Of course Tmoonz is right with his ideas but since we disagree to agree here I will like to buttress and point out so fact that must have amounted to confusion of the other party.
Let's say for instance: We've got three major strategies for bitcoin investment which is DCA, Buying the dips and Lump sum. I believe sometimes this strategies do have some collision which is where agbamoni might be getting is wrong but this collision literally doesn't show up frequently.
Here is the instance; Using my Churchillvv as the case study,
Point A Churchillvv(1) usually practice the DCA method of investing hence does not care what the price is (volatility) as his intention must be for long term investment.
Point B Churchillvv(2), Also practice the buy the dips and he does care what the price is and tries to maximise profit by buying only when the price is low.
Point C Churchillvv(3) Also practice the Limb sum method of buying bitcoin, at this point he does not also care what the price is but because there is an extra cash flow he decides to go in at once.
Having identify this three points, the rare collision happens where, Churchillvv usually buys the dips but for some reason during this purchase he gets an extra cash follow which is not certain then decides to push in all the extra cash into his bitcoin investment,
note at this same point bitcoin price is relatively low which also means the dips.

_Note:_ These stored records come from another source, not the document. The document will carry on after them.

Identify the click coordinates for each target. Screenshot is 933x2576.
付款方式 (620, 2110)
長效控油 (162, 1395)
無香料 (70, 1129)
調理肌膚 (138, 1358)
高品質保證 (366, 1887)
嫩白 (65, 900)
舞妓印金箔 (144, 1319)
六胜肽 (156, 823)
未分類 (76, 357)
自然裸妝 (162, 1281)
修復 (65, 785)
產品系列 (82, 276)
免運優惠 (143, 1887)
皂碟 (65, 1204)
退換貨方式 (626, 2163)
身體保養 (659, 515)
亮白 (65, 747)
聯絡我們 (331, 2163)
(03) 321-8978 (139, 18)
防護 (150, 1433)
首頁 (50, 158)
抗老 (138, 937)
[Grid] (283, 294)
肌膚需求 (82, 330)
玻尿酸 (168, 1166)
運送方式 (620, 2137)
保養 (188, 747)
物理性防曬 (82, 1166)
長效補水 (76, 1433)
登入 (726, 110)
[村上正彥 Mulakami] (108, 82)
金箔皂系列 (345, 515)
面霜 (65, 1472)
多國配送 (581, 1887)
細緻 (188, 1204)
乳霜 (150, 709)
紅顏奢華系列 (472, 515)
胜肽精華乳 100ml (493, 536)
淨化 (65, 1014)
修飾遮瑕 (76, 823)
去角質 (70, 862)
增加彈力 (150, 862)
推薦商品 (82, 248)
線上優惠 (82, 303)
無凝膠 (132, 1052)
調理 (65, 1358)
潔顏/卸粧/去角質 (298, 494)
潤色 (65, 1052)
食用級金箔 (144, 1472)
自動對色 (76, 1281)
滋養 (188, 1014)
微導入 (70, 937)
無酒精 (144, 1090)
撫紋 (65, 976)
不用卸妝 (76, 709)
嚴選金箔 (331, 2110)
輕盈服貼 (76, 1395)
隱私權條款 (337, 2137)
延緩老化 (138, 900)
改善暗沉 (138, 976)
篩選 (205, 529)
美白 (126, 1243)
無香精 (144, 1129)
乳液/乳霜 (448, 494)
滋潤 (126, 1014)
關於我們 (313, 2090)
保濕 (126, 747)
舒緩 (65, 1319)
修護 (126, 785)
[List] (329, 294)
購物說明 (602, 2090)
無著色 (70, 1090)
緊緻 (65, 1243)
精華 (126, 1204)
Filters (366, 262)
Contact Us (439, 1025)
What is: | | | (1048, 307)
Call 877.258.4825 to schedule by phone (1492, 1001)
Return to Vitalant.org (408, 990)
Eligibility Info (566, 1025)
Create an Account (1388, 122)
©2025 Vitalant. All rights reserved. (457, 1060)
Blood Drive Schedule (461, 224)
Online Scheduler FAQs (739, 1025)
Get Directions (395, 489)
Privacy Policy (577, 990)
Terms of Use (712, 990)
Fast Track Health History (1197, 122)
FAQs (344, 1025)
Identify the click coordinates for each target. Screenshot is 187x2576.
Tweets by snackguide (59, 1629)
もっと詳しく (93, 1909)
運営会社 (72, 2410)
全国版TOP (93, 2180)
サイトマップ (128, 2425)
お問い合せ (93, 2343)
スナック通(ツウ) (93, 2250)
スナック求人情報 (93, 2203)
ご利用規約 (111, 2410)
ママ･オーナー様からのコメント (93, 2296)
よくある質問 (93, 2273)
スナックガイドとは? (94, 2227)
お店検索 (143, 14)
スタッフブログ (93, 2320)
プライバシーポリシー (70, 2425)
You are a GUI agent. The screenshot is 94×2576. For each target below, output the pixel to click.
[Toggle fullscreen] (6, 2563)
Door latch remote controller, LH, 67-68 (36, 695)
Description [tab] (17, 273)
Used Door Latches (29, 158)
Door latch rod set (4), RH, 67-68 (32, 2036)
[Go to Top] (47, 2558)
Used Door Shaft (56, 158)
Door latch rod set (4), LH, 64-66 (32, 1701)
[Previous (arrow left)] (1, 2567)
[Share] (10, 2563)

At this point where he buys both the dips and also buys bitcoin using his extra cash flow which is expect in this instance to be huge to buy bitcoin it is now in a state of collision as both strategies occurred at this same time. which I see as the area where Agbamoni might be looking at but the fact is they (the three strategies) are different things all together.
So to put you Agbamoni in the right direction, lump sum means buying bitcoin only when you have a huge amount and decide ms to invest regardless of the current bitcoin price. This practice is more applicable when you usually get your money once in a while. But buying the dips means even if you have the money now and BTC price is relatively high you would rather wait even if it takes 365 days to reach your relatively low price before you purchase.